13.3 Appeals to the Ethics Committee pursuant to letters a) and b) of the preceding paragraph must be made in writing and must be sent to the office of the chairman of the Ethics Committee within the peremptory term of thirty days from the date of the contested deed or from the communication thereof, if it is subject to communication.
The burden of proof of the timeliness of the appeal will be on the appellant.

13.4 The Ethics Committee may order the preliminary investigation that it deems most suitable for resolving the case, delegating one of its members for this purpose, who shall take part in the discussion of the case but may not vote, and shall express its decision within 60 days from the lodging of the appeal, subject to the holiday suspension as provided for procedural terms. Its decision is final.

13.5 The Ethics Committee shall decide according to equity and without procedural formalities, after hearing the plaintiff and any other interested parties and, in any case, in compliance with the principle of cross-examination. The decision shall be rendered by a majority vote of the members of the Ethics Committee. The decision shall be notified to the appellant by registered letter with return receipt or by e-mail to the domicile elected by the appellant at the time the appeal is filed.

13.6 Appeals to the Ethics Committee do not have a suspensive effect, but the Board may, on serious and substantiated grounds, suspend the enforceability of the contested act.

13.7 With respect to the devolution of disputes under lit. d) of para. 2 above, these shall be dealt with by the Ethics Committee under the terms of informal arbitration.

Art. 14. - The Scientific Committee

14.1 The Scientific Committee is the association's scientific policy-making body and is composed of five members, who may or may not be members of the association, who elect a chairman from among their number at their first meeting. It holds office for a term of three years and is appointed by the Board of Directors from among the most prestigious figures of recognised academic merit in the field of the subjects referred to in Article 3.2 of the Articles of association. 3.2 of the Articles of association.

14.2 The Scientific Committee has the faculty to appoint commissions to study particular problems and draft documents relating to them, selecting them also from among non-members. The committees must carry out their tasks within the time limits assigned to them from time to time and then submit their papers and conclusions to the Scientific Committee. The study commissions cease their duties with the expiry of the Scientific Committee that appointed them.
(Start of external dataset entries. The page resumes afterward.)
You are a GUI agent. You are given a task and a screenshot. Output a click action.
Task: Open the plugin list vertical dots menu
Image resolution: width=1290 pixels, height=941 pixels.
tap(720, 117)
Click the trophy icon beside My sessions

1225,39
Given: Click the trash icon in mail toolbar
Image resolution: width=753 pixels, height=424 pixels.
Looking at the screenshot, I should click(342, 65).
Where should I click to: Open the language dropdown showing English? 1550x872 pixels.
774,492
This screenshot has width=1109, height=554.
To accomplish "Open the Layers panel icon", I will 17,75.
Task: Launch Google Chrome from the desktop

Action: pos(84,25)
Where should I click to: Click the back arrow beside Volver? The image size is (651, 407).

Art. 15. - Statutory Audit

15.1 In the cases provided for by law or if it is deemed appropriate, the Board of Directors appoints a statutory auditor or an auditing company entered in the appropriate register.

Article 16. - Dissolution and Liquidation

16.1 The dissolution of the International Chamber is resolved by the Extraordinary General Meeting of the eligible members, with the constitutive and deliberative quorums indicated in Article 10.8 of the Articles of associations. In such a case, the General Meeting appoints one or more liquidators with the task of devolving the corporate assets to other associations with a similar purpose or for purposes of public utility, in compliance with the formalities and unless otherwise required by law.

Article 17. - Jurisdiction and final clause

17.1 Without prejudice to the provisions of Art. 13.2 above, and in particular to the arbitration of social disputes referred to in said Art. 13.2 letter d), if for any other reason in relation to the present Articles of association or in relation to facts, acts or relations concerning the International Chamber the legal authorities should be called upon, for all related disputes the Court of Milan will be exclusively and inexorably competent.

17.2 Insofar as not specifically provided for in these articles of association, the statutory provisions on unincorporated associations shall apply.